Катюша на следующий день после лекции сделала подробный доклад Алеше: отворотный порошок помог. Мама в полном здоровье, а Глухарева больше не пускает на порог.
— Ну-у! — удивился и обрадовался Алеша. — Ай да Ван Ваныч! Он просил нас зайти к нему через неделю. Идем?
Кстати, надо узнать, что это за чертовщина такая — отворотный порошок, в самом деле!
Строгов выслушал Катю с видимым удовольствием.
— Ну, вот, — сказал он, обращаясь к Алеше, — наука и пришла на помощь практическим интересам?
— Но в чем дело? — спросил Алеша.
— Дело очень простое.

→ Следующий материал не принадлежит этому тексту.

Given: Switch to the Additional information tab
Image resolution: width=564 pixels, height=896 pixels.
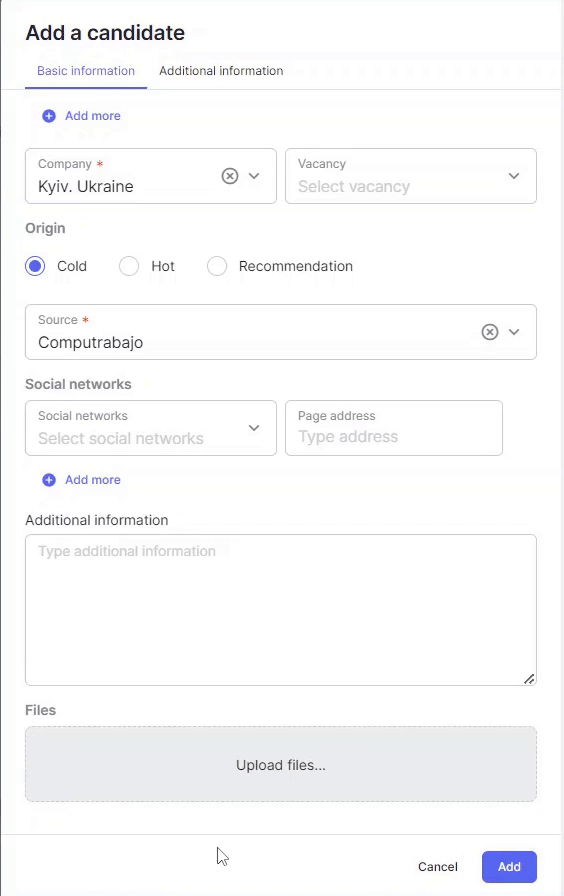Looking at the screenshot, I should (x=221, y=71).
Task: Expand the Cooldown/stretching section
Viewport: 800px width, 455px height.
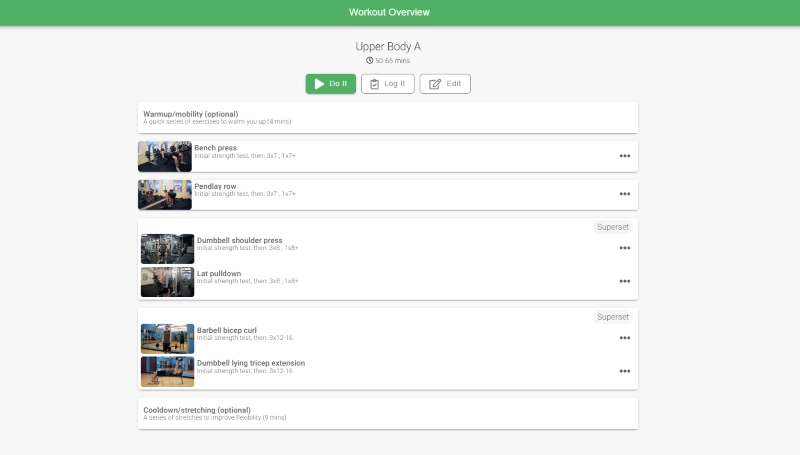Action: pyautogui.click(x=387, y=413)
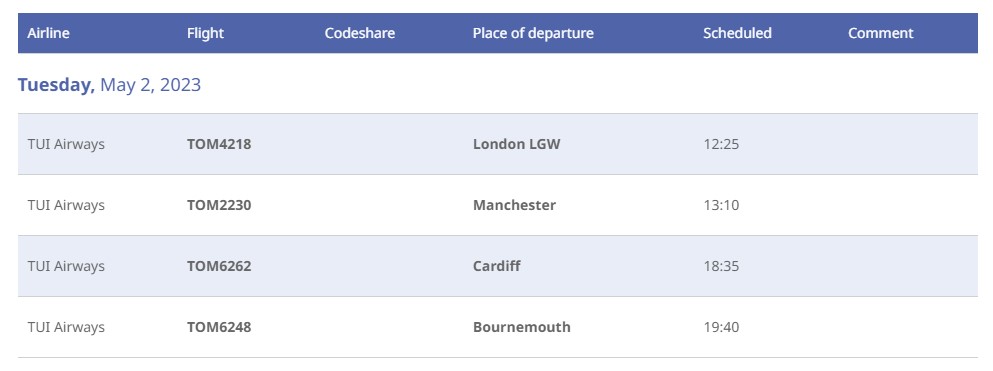Select London LGW departure place
993x371 pixels.
(x=517, y=144)
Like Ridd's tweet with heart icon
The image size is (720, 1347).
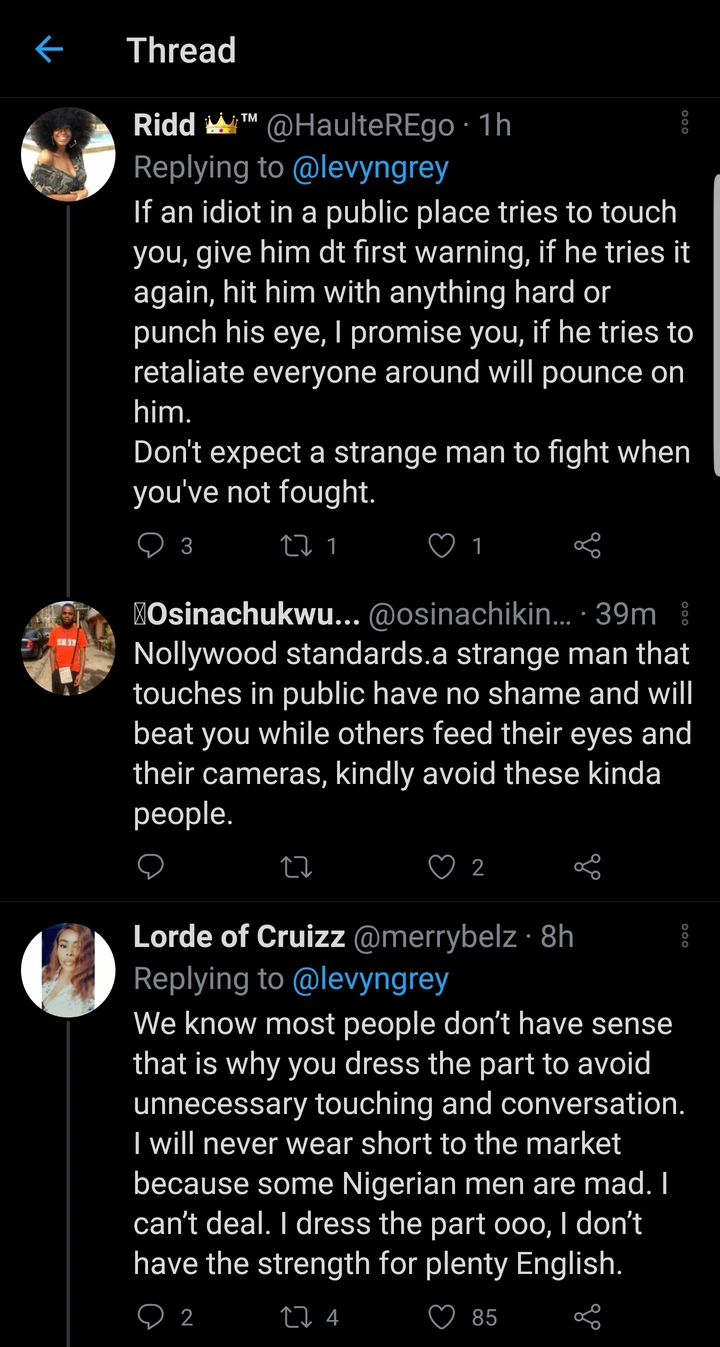pos(441,545)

Ты знаешь, что я изучаю рефлексологию, — слыхал, что это за зверь? — Алеша утвердительно кивнул головой. — Об условных рефлексах тоже слыхал? Если вы, Катя, не слыхали, я вам объясню примером.
Я показываю собаке кусок мяса. Собака голодна. При виде мяса у нее начинает выделяться слюна. Так. В этот же самый момент я свищу в свисток. Вид мяса и ощущение свиста связываются у собаки как бы в один узел. И чем чаще проделывать такую вещь — показывать собаке мясо и в то же время свистать, тем крепче будет этот узел. Через несколько дней я уже не показываю собаке мяса, а только свищу. Но так как свист сопровождал много раз зрительное представление мяса, то один этот свист уже вызывает у собаки слюнотечение. Вот это и есть то, что называют условным рефлексом, то есть искусственно привитым рефлексом. Мяса уже нет, а у собаки слюнки текут от свиста. Если бы собаку каждый раз били, когда свистели, то свист вызывал бы у собаки страх, и она убегала бы от свиста. Таким образом можно привить те или иные рефлексы не только животному, но и человеку.